Seehofer übt Realpolitik mit Russland

Moskau · Die Flüchtlingskrise in Europa, der Krieg in Syrien, der Ukraine-Konflikt: Horst Seehofers Besuch bei Kremlchef Wladimir Putin findet in schwierigen Zeiten statt. Trotzdem oder gerade deshalb begrüßen sich beide sehr freundlich.

Nun stehen sie sich also gegenüber, Wladimir Putin und Horst Seehofer . Dass ein deutscher Ministerpräsident vom russischen Präsidenten persönlich empfangen wird, ist keine Selbstverständlichkeit. Zugleich ist das Treffen für Seehofer heikel, denn die mediale Aufmerksamkeit zu Hause ist immens.
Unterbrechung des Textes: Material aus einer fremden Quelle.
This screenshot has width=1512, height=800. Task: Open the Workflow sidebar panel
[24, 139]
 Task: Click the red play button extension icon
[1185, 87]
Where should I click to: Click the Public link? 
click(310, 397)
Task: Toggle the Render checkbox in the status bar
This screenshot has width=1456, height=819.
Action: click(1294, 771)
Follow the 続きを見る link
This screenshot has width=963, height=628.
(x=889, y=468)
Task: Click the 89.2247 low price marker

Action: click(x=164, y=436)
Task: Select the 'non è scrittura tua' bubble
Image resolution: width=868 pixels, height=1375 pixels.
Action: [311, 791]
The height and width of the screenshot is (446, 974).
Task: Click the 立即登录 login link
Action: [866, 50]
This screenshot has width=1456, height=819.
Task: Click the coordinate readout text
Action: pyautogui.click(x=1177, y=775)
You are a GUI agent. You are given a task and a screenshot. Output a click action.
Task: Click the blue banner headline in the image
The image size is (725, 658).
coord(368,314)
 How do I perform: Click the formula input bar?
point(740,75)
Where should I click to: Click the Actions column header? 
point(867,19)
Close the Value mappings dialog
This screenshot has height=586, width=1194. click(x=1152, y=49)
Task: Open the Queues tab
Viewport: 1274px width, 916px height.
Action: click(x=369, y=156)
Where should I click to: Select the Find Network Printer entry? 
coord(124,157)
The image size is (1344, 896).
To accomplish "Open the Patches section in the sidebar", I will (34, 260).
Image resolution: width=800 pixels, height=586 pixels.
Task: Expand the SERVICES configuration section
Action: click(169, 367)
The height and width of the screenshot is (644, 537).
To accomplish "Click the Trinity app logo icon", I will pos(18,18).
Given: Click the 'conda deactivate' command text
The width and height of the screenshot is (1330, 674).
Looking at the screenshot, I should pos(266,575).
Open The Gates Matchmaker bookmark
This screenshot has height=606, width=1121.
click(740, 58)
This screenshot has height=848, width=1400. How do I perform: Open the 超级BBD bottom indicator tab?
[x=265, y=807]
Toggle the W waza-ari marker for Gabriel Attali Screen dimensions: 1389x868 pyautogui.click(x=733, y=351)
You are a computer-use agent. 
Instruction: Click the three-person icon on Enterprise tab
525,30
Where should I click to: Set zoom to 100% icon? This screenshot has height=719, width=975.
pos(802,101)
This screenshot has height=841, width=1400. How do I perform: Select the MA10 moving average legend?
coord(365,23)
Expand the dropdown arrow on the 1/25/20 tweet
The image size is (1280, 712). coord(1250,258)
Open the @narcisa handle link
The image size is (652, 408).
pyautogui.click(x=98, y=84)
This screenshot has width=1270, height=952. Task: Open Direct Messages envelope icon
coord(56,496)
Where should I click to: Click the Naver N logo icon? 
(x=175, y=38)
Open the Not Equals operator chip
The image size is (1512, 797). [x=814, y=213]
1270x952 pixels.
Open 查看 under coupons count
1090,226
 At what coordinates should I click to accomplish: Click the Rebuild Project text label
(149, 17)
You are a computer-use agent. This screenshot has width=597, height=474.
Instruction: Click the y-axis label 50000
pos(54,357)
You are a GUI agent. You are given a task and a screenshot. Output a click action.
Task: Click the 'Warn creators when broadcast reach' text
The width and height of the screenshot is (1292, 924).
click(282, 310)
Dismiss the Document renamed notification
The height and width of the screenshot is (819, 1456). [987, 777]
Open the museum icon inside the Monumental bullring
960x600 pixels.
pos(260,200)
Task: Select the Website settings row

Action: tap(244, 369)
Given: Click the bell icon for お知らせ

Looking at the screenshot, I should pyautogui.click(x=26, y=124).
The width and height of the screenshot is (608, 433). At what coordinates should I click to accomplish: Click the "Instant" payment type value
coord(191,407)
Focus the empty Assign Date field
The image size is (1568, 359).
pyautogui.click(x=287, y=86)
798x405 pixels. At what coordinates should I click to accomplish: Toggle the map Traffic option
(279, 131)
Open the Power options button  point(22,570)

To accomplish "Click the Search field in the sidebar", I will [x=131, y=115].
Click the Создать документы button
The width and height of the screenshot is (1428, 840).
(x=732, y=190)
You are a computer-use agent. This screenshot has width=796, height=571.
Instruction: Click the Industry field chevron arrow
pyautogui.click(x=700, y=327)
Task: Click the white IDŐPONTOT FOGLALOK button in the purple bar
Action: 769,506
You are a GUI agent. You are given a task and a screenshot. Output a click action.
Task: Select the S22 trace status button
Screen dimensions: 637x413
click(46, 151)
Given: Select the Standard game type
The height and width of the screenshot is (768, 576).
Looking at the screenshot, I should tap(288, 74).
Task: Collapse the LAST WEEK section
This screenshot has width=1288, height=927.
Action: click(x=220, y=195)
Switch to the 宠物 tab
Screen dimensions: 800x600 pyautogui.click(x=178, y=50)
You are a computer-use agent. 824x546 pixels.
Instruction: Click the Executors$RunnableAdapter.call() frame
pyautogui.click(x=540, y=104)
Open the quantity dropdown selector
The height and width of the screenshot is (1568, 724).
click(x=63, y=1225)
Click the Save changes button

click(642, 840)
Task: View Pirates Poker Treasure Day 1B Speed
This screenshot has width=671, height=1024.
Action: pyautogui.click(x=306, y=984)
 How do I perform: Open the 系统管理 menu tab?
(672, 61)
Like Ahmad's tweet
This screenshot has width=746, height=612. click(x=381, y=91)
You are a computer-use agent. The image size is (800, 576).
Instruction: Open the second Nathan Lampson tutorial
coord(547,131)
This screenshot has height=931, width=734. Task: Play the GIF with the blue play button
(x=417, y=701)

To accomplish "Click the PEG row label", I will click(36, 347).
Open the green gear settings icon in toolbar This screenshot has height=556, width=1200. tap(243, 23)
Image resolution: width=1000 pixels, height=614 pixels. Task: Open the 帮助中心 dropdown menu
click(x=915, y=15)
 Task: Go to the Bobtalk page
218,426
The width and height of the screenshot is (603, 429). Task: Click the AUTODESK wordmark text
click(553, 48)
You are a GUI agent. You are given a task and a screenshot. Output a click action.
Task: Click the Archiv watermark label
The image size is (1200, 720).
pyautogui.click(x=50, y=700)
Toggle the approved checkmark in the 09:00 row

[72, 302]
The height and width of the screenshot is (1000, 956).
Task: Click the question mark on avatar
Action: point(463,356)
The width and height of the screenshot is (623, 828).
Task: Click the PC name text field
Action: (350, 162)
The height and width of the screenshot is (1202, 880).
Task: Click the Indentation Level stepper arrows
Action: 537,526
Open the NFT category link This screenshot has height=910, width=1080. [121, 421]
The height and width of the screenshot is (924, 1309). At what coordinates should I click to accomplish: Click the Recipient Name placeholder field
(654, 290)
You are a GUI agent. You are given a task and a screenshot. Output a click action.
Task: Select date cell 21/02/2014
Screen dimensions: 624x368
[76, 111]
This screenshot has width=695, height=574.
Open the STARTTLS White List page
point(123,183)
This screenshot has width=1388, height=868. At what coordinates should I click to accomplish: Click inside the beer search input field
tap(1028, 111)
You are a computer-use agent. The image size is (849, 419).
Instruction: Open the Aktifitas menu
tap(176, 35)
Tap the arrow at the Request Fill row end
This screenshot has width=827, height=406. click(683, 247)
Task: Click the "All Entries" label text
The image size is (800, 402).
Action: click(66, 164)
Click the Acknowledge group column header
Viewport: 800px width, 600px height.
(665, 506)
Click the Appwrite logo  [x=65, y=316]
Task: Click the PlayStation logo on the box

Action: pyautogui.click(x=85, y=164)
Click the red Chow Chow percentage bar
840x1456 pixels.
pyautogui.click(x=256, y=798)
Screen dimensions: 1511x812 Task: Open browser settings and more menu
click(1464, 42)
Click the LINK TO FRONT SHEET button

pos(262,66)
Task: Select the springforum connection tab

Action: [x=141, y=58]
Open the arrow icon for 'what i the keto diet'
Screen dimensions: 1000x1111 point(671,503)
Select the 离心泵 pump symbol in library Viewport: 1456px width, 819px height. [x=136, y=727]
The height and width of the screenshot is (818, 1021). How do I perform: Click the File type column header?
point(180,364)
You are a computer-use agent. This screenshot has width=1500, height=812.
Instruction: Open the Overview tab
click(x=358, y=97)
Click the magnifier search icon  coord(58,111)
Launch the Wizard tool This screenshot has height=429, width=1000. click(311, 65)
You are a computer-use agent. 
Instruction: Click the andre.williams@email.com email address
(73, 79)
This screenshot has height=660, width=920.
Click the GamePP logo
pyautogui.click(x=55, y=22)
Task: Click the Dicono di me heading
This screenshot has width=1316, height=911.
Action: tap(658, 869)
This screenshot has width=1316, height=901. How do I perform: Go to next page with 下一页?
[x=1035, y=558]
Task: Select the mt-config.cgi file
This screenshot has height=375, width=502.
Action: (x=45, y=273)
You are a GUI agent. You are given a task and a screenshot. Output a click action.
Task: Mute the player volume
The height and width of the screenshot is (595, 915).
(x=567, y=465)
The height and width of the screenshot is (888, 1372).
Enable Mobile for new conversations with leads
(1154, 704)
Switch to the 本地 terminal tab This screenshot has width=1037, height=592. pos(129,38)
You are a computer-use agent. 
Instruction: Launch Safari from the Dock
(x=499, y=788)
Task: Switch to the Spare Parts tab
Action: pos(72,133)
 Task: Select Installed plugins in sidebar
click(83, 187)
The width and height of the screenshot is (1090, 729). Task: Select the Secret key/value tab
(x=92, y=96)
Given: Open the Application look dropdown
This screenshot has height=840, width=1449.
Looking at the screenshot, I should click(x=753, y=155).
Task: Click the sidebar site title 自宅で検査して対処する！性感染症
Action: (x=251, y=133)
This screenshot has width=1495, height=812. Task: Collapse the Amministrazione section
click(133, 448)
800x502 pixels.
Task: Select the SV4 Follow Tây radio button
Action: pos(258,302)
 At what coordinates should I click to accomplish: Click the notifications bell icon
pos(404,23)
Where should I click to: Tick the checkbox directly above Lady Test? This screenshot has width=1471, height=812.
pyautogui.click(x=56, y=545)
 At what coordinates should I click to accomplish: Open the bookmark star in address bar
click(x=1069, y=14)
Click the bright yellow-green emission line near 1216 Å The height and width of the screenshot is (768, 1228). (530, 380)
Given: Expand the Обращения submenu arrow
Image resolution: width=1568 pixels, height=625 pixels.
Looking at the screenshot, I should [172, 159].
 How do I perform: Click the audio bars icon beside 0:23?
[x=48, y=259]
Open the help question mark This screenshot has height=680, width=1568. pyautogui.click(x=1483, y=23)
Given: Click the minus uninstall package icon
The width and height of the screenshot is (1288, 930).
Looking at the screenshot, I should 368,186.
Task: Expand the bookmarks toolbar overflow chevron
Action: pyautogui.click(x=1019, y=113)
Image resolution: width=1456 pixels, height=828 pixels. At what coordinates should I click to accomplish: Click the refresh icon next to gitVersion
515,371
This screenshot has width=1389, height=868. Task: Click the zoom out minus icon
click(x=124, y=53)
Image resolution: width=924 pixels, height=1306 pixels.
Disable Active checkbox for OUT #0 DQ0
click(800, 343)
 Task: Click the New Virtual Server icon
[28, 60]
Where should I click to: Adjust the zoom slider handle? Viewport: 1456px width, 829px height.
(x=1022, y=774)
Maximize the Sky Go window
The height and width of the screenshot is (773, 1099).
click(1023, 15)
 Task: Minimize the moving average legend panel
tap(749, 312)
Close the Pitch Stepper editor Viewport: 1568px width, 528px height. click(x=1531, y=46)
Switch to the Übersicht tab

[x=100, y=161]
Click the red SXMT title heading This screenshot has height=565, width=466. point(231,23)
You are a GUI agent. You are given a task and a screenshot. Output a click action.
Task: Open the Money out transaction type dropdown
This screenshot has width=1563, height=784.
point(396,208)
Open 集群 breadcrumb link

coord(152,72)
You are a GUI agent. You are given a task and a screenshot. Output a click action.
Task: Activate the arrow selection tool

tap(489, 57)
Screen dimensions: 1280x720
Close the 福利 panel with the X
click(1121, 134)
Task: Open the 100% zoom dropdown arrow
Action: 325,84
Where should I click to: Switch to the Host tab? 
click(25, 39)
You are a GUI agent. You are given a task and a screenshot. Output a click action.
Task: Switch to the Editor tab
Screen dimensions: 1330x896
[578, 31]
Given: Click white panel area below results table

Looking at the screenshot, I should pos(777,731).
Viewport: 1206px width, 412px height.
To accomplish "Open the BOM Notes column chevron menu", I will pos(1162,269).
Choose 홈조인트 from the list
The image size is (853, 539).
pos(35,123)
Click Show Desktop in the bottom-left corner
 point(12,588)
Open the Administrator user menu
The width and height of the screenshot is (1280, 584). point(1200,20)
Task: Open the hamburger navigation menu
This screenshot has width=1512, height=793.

Auch deshalb betont der bayrische Löwe zu Beginn des Gesprächs die zentrale Rolle Russlands: Ohne Moskau seien die Probleme der Welt nicht zu lösen. "Wir wollen mit ehrlichem Herzen unseren Beitrag leisten, dass wir in schwierigem politischem Umfeld wieder ein Stück Vertrauen und Normalität herstellen. Daran wollen wir mitwirken", versichert Seehofer. "Wir wissen um Ihre Haltung, Ihren Willen, viel für eine Normalisierung zu tun", erwidert Putin.

Wären die Zeiten normal, man könnte sagen: Es ist mehr als recht und billig, dass sich ein Ministerpräsident um die Interessen der Wirtschaft zu Hause kümmert und um einen Termin bei Putin bittet. Schließlich ist Russland wichtiger Handelspartner Bayerns, nicht nur wegen Siemens & Co. Doch die Zeiten sind nicht normal: Der Ukraine-Konflikt schwelt weiter, die Wirtschaftssanktionen gegen Russland wurden noch einmal verlängert. Die Syrien-Krise ist ungelöst, die Flüchtlingskrise in Europa deshalb ebenso. Zudem gab es kürzlich diplomatische Verwerfungen wegen russischer Falschmeldungen über eine angebliche Vergewaltigung einer 13-jährigen Russlanddeutschen in Berlin.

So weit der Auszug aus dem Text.